Objective: Put every line of the records below into a Markdown table with the columns "Row" and "Text", numbering the rows and skipping blank lines. Omit the pictures.

══ Input records ══

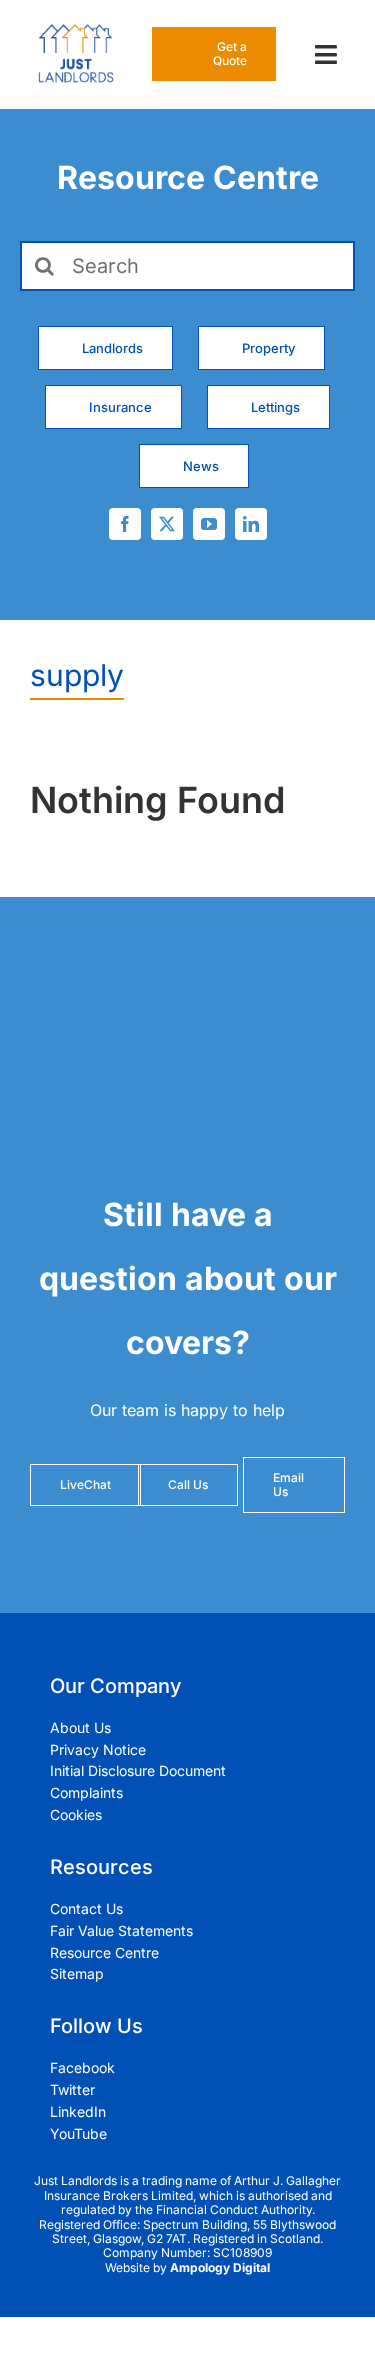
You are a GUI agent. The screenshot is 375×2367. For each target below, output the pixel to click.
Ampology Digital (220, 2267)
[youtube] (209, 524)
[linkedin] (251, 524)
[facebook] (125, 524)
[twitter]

═══

The answer:
| Row | Text |
|---|---|
| 1 | You are a GUI agent. The screenshot is 375×2367. For each target below, output the pixel to click. |
| 2 | Ampology Digital (220, 2267) |
| 3 | [youtube] (209, 524) |
| 4 | [linkedin] (251, 524) |
| 5 | [facebook] (125, 524) |
| 6 | [twitter] |